Any agent who offers life insurance has likely had a client who said he wouldn’t buy it because he would be betting against himself.
 
Of course, the correct response is to point out that providing for someone’s personal commitments in the event of premature death is not betting against him, but rather conferring a current need by allowing the satisfaction and peace of mind that is achieved by having one’s affairs in order. 
 
However, for some people, a rational discussion doesn’t result in a call to action, and they end up procrastinating. For those people, perhaps a different tact should be taken—one that is more emotive.
 
Almost everyone who has made it through their teen and early adult years can point to a time and situation where fate—or perhaps a higher power—intervened and they had a near miss. 
 
In a recent Wall Street Journal interview, singer Dion DiMucci (“The Wanderer,” “Runaround Sue”) was asked if he ever wondered why he was the only headliner who survived the 1959 tour after a plane crash killed Buddy Holly, Ritchie Valens and the Big Bopper. He replied:
“I was 19 years old and touring with those guys was the best thing that ever happened to me. Buddy and Ritchie and I, we all had the new Fender Stratocaster guitars; mine was all white; Buddy's had the sunburst body. We jammed every night on that bus. The heater kept breaking down in subzero weather. It was so cold on the bus Buddy's drummer got frostbite and had to leave the tour. Carlo of the Belmonts filled in for him. Buddy and the Bopper were from Texas; Ritchie was from L.A.—they didn't know cold like that. They wanted off that bus!
 
“Buddy chartered the plane; we flipped for the two other seats. The Bopper and I won the toss. But the price was $36 each. That was the exact amount of the monthly rent my parents argued over all my life. I couldn't justify spending a month's rent on a plane ride. Plus I could handle the cold. I told Ritchie, ‘You go.’
 
“Then all of a sudden, they're gone. I remember sitting alone on the bus after and there was Buddy's guitar; I was in shock. I thought, what the hell is life about; why am I here and they're not? I was angry. It took me a long time to process that loss.”

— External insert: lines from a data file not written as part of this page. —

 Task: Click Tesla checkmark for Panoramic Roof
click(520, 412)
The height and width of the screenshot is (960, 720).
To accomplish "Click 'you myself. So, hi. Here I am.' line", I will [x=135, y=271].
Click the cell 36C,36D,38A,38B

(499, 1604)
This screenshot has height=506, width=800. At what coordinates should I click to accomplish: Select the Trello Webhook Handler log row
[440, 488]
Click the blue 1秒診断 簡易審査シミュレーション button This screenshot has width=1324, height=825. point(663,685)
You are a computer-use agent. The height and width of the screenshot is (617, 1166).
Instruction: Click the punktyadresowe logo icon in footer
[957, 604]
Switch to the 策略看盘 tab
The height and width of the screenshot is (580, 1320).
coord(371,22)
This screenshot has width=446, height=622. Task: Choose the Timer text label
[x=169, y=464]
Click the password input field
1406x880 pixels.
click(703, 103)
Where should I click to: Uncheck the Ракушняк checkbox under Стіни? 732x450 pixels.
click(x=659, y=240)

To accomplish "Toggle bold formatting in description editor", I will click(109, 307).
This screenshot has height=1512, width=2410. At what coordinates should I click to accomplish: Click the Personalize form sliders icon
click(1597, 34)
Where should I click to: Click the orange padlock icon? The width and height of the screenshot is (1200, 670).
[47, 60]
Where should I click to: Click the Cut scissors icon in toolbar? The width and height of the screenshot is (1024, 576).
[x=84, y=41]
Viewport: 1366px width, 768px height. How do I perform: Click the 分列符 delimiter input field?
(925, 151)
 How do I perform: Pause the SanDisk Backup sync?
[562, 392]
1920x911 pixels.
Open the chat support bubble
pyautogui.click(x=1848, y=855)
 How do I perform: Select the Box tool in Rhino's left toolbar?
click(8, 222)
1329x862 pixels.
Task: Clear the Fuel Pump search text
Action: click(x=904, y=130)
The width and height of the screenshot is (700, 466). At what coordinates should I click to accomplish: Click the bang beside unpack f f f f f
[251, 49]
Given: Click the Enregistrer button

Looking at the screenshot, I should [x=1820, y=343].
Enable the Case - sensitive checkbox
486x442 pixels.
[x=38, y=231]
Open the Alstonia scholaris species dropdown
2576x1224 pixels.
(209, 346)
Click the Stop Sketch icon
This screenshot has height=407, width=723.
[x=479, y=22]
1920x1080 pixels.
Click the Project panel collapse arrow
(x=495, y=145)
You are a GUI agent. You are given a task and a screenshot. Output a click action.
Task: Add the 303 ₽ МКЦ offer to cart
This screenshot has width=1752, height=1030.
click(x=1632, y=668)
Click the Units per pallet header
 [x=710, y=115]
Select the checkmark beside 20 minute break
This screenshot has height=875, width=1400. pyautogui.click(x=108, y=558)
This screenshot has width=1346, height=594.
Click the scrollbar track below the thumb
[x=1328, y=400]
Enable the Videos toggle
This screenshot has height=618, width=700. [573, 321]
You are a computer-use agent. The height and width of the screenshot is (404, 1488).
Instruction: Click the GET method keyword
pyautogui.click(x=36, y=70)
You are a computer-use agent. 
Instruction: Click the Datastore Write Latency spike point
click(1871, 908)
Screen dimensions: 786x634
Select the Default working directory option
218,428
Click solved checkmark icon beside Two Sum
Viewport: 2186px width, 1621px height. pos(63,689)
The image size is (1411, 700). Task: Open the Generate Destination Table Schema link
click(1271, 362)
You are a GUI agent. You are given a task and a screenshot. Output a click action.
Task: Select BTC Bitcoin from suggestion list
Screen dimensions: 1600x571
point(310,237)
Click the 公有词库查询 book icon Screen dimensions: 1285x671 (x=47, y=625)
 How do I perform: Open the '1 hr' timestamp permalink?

The interview led me to reflect on two situations in my life. In one, I drove across the Mianus River Bridge on Route 95 on June 28, 1983, about two hours before it collapsed into the Long Island Sound.
 
In addition, when I was 21, I was at a bar and my friend wasn’t feeling well and was leaving early. I was offered a ride home with two guys that graduated with my sister. Initially, I said yes but changed my mind because I decided I wasn’t being a good friend. So I caught my friend as he was driving out of the lot. The next morning, I learned both of the other guys had died when their car went off the road on the way home.
 
The next time a client or prospect hesitates about purchasing the life insurance that they know they should have to fulfill their objectives, ask them to pause and consider if they’ve ever had a near miss and whether they should tempt fate again.